In a truly efficient and rational capitalist state (no, I am not a socialist or communist, not even a community organizer) perhaps we could simply round up the non-productive of whatever age, elderly or teens or doomed toddlers (and parents of same), and exterminate them. (In the movie Soylent Green, they were even turned into food for the rest of the populace.) At least then we would be aboveboard about what we were doing. Our current course reminds me of when I used to live in the agricultural area near Sacramento and people would dump unwanted pets and boxes of kittens on our roads because “farmers always have room for another dog, or a few barn cats”. Guess who got to drive away feeling okay, and who had to cope with the sad task dealing with dying kittens, feral dogs chasing sheep, and so on? The top strata of society have gated communities, apartment buildings with doormen, cars with locked doors, to insulate them from the suffering and crime. The rest of us have to wear blinders and harden our hearts if we wish not to see and feel the suffering; we cannot wall ourselves off from the crime and violence. Our country as a whole is made worse in many ways, which affect us all.

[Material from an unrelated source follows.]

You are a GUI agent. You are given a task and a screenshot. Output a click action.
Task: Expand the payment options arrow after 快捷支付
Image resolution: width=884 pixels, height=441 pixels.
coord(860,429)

Of course, a contribution to the most pitiful “Season of Sharing” case is supposed to make us feel that we have done our part, and that there is a safety net for the truly deserving.

The fallacy of this self-serving pretense will become harder to deny as the economy grows worse and people at nearly all levels are affected with job loss, retirement fund evaporation, inability to afford health care or college, and so on. Those who felt that only those who “deserved it” were suffering, will have to figure out why the suffering is now their own as well.

Some claim to believe that private charities will take care of the old, the disabled, the helpless. But upon examination they mean only those who are old/disabled/helpless––and poor. For themselves and their relatives, they will find other better solutions, they will demand the best. And they overlook the patchwork undependable nature of voluntary social work, the potential for bias (racial, religious, ethnic, etc.) in providing services, and the fact that, like the Season of Sharing, it makes beggars of the needy. They will be helped if enough individuals are generous or guilty, if churches choose to run soup kitchens or tutoring programs in their locale, not because they are our fellow citizens and we have a collective duty to them.

Government social agencies are far from perfect. But they are responsible to all of us, they are directed to serve all citizens without bias, they can be improved when we demand it. Whether we are moved by morality, self-interest, or concern for our country’s future, the choice is clear: establish universal health care and make it work. If you disagree, try explaining your position to the young man who needed a new leg.